Exercise brief: Please duplicate the lines of the listing below, unchanged, starting with the line holding "Click the blue" and ending with the line holding "I will 46,126.", both included.

(Dataset rows)
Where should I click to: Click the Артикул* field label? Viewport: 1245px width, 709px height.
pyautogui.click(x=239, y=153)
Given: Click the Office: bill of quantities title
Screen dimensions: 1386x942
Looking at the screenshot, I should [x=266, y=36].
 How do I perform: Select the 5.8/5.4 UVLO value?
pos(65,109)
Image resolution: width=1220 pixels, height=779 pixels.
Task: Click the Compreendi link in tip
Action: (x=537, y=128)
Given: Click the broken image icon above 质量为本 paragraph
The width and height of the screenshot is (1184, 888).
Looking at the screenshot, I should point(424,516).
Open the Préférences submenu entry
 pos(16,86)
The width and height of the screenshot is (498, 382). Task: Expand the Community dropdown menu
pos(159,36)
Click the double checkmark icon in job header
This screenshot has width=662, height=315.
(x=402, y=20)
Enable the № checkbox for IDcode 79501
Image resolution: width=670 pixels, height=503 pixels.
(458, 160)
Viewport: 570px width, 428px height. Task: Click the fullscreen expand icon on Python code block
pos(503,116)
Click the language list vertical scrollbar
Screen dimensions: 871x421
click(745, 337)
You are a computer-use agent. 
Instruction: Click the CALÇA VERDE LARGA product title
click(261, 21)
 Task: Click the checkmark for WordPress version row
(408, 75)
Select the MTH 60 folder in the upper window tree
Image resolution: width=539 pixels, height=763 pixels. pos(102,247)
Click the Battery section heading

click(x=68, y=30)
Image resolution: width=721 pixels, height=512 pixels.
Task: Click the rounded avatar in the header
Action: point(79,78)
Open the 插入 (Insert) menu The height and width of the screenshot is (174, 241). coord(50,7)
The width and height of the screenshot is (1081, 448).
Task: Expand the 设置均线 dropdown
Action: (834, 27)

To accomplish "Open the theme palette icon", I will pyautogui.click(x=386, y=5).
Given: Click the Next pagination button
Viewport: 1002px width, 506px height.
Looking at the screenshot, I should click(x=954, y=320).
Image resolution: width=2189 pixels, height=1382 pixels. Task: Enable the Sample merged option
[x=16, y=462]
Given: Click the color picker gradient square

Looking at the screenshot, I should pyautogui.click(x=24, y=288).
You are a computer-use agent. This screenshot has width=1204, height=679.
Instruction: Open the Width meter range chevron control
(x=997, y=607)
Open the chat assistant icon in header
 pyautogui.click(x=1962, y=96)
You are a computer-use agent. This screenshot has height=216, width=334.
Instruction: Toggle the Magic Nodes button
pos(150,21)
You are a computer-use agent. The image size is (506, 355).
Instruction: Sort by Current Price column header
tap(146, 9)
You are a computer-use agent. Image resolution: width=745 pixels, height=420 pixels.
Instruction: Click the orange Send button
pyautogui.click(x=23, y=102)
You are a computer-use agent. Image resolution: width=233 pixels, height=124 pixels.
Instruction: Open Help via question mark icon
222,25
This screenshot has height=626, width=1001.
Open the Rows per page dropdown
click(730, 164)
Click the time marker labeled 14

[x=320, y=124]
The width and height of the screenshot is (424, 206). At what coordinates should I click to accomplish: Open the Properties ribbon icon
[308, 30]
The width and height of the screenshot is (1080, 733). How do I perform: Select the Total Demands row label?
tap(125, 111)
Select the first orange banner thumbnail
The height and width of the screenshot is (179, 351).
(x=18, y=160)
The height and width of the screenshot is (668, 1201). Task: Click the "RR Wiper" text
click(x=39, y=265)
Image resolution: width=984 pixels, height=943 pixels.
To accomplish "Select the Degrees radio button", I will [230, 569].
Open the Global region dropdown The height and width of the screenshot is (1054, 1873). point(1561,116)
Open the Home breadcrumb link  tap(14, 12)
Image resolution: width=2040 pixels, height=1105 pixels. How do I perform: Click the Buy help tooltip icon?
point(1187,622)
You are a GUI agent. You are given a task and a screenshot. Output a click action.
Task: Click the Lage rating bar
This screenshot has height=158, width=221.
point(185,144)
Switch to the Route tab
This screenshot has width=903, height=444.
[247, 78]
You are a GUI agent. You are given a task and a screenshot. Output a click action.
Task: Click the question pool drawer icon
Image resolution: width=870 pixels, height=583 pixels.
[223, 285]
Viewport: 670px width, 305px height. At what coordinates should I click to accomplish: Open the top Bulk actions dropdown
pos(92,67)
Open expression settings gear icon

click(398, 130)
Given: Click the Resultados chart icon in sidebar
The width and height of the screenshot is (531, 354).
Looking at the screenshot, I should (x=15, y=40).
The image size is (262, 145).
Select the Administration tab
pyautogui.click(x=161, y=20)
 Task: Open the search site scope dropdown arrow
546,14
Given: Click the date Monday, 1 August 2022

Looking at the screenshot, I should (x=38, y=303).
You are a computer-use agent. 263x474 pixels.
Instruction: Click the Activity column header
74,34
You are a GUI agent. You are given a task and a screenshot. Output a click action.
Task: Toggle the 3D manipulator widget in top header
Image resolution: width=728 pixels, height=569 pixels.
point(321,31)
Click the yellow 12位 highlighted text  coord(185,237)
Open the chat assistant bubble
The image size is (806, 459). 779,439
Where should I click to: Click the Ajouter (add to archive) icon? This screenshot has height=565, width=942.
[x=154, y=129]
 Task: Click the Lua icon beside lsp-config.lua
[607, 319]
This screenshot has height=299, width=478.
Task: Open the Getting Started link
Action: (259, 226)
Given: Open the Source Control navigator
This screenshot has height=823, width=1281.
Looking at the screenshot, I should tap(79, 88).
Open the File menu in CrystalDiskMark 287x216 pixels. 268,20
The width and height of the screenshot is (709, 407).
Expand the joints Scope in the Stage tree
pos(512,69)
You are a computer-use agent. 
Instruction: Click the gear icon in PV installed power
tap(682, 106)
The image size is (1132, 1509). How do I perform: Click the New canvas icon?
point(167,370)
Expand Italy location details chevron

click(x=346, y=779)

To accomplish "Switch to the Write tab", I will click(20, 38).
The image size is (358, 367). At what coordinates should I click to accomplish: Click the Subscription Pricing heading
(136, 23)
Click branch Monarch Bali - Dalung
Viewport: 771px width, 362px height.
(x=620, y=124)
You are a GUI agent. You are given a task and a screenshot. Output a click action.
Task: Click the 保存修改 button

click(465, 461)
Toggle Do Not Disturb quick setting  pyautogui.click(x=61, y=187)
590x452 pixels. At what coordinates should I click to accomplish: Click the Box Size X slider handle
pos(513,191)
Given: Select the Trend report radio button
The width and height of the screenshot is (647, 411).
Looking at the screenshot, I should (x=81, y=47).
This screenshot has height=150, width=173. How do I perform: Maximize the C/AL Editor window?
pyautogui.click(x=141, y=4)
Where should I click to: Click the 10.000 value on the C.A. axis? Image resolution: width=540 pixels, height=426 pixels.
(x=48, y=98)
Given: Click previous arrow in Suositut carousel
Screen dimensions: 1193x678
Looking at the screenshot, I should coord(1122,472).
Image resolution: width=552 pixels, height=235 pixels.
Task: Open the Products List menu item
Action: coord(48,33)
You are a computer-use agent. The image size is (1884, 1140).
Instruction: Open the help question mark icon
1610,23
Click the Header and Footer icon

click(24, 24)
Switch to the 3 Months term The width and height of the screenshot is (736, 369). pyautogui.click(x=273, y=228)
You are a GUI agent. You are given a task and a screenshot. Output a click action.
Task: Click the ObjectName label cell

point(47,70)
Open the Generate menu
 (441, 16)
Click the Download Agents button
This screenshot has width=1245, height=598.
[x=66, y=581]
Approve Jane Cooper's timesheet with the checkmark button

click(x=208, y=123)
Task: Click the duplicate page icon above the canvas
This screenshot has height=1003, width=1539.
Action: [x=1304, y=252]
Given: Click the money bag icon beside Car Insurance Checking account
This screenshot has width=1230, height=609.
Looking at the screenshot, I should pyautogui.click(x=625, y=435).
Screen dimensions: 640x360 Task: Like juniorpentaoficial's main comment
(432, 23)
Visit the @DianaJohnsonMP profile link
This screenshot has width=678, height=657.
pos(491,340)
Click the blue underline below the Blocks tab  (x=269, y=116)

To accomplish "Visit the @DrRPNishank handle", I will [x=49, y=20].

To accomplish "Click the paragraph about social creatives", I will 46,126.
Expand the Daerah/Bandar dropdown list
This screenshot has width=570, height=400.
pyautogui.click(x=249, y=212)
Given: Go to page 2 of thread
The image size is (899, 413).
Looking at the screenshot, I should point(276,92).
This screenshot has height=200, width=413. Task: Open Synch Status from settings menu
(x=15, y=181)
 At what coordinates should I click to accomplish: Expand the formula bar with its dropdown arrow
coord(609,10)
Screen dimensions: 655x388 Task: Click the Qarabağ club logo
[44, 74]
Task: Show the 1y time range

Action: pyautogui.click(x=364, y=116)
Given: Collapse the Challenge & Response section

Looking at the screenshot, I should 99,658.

Worked answer:
Click the blue underline below the Blocks tab  (x=269, y=116)

To accomplish "Visit the @DrRPNishank handle", I will [x=49, y=20].

To accomplish "Click the paragraph about social creatives", I will 46,126.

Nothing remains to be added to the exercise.